Buzzfeed posted the complete 35-page dossier written by former British spy Christopher Steele on Jan. 10. 

Mr. Steele accused Russian-born tech entrepreneur Aleksej Gubarev of taking part in an elaborate illegal hacking campaign against the Democratic Party during the 2016 election. Mr. Steele said Mr. Gubarev used botnets to bombard the Democrats’ computers with porn and bugging devices. 

Mr. Gubarev, founder of server-provider and Florida-based Webzilla, called the dossier fiction and filed a libel suit against Buzzfeed. He also filed a slander suit in London against Mr. Steele, who admitted in a court filing first reported by The Washington Times that he never verified the charge information. 

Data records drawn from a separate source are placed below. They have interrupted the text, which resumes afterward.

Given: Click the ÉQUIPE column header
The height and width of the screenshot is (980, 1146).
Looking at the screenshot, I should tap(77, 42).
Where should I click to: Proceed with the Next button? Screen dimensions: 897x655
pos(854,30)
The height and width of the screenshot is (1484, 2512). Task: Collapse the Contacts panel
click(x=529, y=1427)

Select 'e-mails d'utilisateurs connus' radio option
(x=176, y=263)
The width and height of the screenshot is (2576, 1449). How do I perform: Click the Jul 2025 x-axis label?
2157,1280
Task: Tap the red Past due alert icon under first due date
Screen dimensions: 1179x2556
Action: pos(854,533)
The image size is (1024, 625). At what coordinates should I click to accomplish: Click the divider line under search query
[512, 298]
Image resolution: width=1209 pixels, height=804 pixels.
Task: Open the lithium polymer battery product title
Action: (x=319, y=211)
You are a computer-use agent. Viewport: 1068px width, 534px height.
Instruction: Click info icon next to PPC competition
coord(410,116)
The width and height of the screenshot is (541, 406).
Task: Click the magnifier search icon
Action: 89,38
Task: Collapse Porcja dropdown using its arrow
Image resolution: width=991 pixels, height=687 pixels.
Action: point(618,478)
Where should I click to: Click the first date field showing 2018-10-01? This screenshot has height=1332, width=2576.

The dossier was circulated in Washington by Democratic-tied Fusion GPS, which paid Mr. Steele. 

Judge Ungaro signed an order dismissing Buzzfeed’s argument that trying the case in Florida presented a hardship for Editor Ben Smith and other employees. 

She also ordered Buzzfeed to file an answer to Mr. Gubarev charges by June. 9. 

“Although we’re confident that the case is strong no matter where it’s tried, we like the Southern District of Florida as a venue,” said Evan Fray Witzer, one of Mr. Gubarev’s attorneys. “They have smart, no-nonsense judges who like to move cases along quickly, which is what we want. The faster this case gets to trial, the faster Mr. Gubarev’s good name and reputation can be vindicated.” 

Mr. Gubarev contends that the allegations against him that Buzzfeed posted are false and that no one from the newssite contacted him for his side of the story."